Marcus Miller poursuit avec « Katembe » et « Hannibal », deux compositions écrites pour Miles Davis, qui prolongent cette circulation permanente entre écriture et improvisation, entre projet et dérive.
Plus tard, un moment presque ludique traverse la scène : le public est invité à reprendre une « petite mélodie ». Le Théâtre antique, immense, devient alors un seul corps sonore, simple, immédiat, presque enfantin dans sa joie collective.

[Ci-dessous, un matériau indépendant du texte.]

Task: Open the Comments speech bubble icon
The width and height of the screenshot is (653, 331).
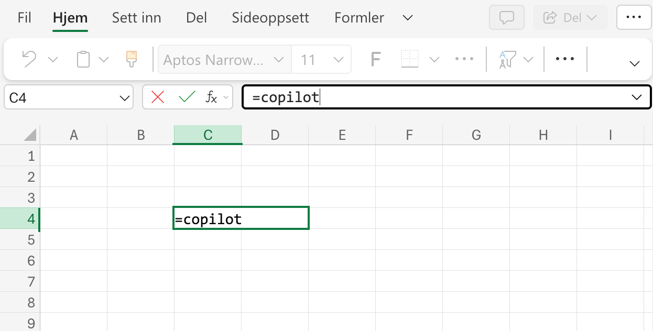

Le choc intact du jazz fusion
Voir réunis Mike Stern, Bill Evans, Mino Cinelu et Marcus Miller tient encore du vertige. Les années ont passé, les visages ont changé, quelques cheveux en moins pour certains, des cheveux grisonnant pour les autres; mais la densité du jeu demeure intacte. Mike Stern fend l’espace avec ses attaques acérées, Bill Evans déroule un saxophone d’une tension continue, Mino Cinelu insuffle une pulsation organique, presque invisible mais essentielle, et Marcus Miller organise l’ensemble sans jamais le verrouiller.
Face à eux, Keyon Harrold s’impose avec une évidence calme. Son jeu ne cherche jamais à reproduire Miles Davis, mais à en prolonger la logique interne : le refus de l’emphase, la place laissée au silence, la précision du geste. Il s’inscrit dans cette architecture sans la surligner, comme une voix qui aurait toujours été là.
Dans cette seconde partie, le jazz fusion apparaît dans sa forme la plus vive : non comme un style patrimonialisé, mais comme une énergie encore active, capable de se transformer en temps réel.
Une soirée à double mémoire
Entre la lecture libre, parfois déroutante, de Terence Blanchard et Ravi Coltrane, et la déflagration collective de Marcus Miller et de ses compagnons, une même idée affleure : la mémoire du jazz ne se conserve pas, elle se rejoue.
Et c’est peut-être là que réside la cohérence profonde de cette soirée : dans cette manière de faire de Miles Davis et John Coltrane non des statues, mais des forces encore en mouvement, capables de continuer à traverser les musiciens d’aujourd’hui.